STANDARD FIREPROOF BLDG. CO. et al. v. CARPENTER et al.

Civ. 15578.

Decided: April 24, 1947

Tanner, Odell & Taft, of Los Angeles, for appellants. Cruickshank, Brooke, Dunlap & Ross, of Pasadena, for respondents. Robert W. Kenny, Atty. Gen., and Bayard Rhone, Deputy Atty. Gen., for respondent Attorney General.

In 1912 the then owner of valuable business property on West Seventh Street in the City of Los Angeles leased it for the term of 99 years. In this action the present lessee, successor to the original lessee, seeks authorization to assign the lease to a trustee.
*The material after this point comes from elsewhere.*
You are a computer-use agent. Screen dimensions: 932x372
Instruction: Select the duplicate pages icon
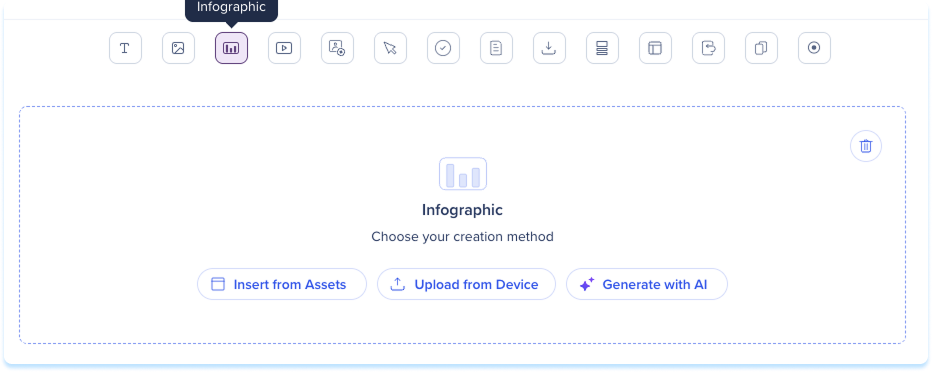761,48

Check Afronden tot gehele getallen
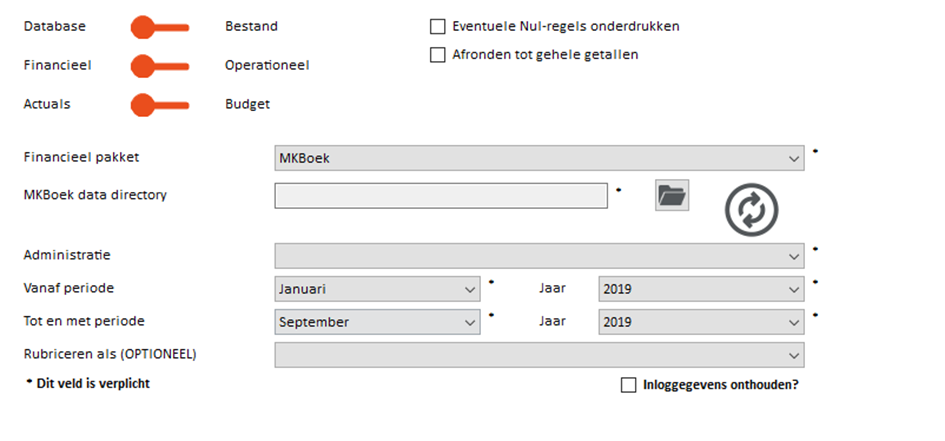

To understand the situation, it is necessary to set forth some of the history of the lease. The plaintiff, Standard Fireproof Building Company, a corporation, is the present owner of the lessee's interest. This is a bare legal title, the corporation being required to pay to a charitable trust all of the lessee's income from the lease, after payment of the reserved rental to the lessors. And this lease is the only property owned by the corporation.

As time has gone on, the net income payable to the trust has been materially diminished because of ever increasing payments by the corporation of franchise, income, and capital stock taxes, and expenses of its operation.

Being a mere conduit for the payment of lessee's share of the earnings of the leased property, as a practical matter it is highly desirable in the interest of the trust to eliminate the corporation. This the plaintiff proposed to do by conveying the leasehold interest to the trustee. By so doing, moneys devoted to charitable purposes will go to the trust, without diminution. This was unquestionably the thought in the mind of the trial judge in finding and adjudging that the lease be assigned to the trustee.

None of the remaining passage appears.